GIVEN INSTRUCTION – Swap "y axis" for "vertical axis" in the part that opens with the line containing "-PARCEL- section heading?" and closes at the end of the records. Reproduce only that part, with everything else unchanged.

INFORMATION SUPPLIED –
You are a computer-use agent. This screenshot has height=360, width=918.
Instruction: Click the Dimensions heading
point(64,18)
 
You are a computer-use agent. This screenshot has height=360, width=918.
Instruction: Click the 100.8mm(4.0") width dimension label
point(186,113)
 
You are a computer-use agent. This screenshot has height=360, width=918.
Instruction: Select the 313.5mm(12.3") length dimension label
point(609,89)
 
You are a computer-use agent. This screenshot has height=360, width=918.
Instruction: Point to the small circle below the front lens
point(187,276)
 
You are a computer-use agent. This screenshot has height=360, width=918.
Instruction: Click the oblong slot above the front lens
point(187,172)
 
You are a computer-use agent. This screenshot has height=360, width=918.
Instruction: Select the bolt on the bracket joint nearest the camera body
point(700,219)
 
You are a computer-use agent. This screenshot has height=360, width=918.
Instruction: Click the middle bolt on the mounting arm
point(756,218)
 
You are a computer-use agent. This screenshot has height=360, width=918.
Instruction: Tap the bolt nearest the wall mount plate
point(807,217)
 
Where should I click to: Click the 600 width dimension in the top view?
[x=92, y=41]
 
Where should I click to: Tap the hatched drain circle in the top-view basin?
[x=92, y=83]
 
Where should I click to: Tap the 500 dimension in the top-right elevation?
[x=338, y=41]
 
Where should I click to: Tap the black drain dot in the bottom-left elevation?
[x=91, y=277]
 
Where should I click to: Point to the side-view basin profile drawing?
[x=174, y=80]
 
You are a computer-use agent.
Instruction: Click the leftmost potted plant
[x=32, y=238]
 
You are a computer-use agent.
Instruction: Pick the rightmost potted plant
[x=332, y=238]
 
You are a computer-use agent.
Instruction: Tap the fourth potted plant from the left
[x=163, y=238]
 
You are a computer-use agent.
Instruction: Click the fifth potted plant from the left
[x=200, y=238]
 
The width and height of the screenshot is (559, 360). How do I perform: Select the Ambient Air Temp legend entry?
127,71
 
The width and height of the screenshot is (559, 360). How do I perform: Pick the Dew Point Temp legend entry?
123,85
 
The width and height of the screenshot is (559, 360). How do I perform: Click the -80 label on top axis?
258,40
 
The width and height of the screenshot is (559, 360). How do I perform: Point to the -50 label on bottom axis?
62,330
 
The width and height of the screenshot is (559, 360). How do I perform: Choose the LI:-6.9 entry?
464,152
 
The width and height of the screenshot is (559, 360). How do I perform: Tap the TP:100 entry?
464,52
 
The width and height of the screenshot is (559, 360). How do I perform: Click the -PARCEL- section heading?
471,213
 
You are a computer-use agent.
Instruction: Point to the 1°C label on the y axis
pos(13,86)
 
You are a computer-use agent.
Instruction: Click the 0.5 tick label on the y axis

SOLUTION BELOW –
The width and height of the screenshot is (559, 360). How do I perform: Click the -PARCEL- section heading?
471,213
 
You are a computer-use agent.
Instruction: Point to the 1°C label on the vertical axis
pos(13,86)
 
You are a computer-use agent.
Instruction: Click the 0.5 tick label on the vertical axis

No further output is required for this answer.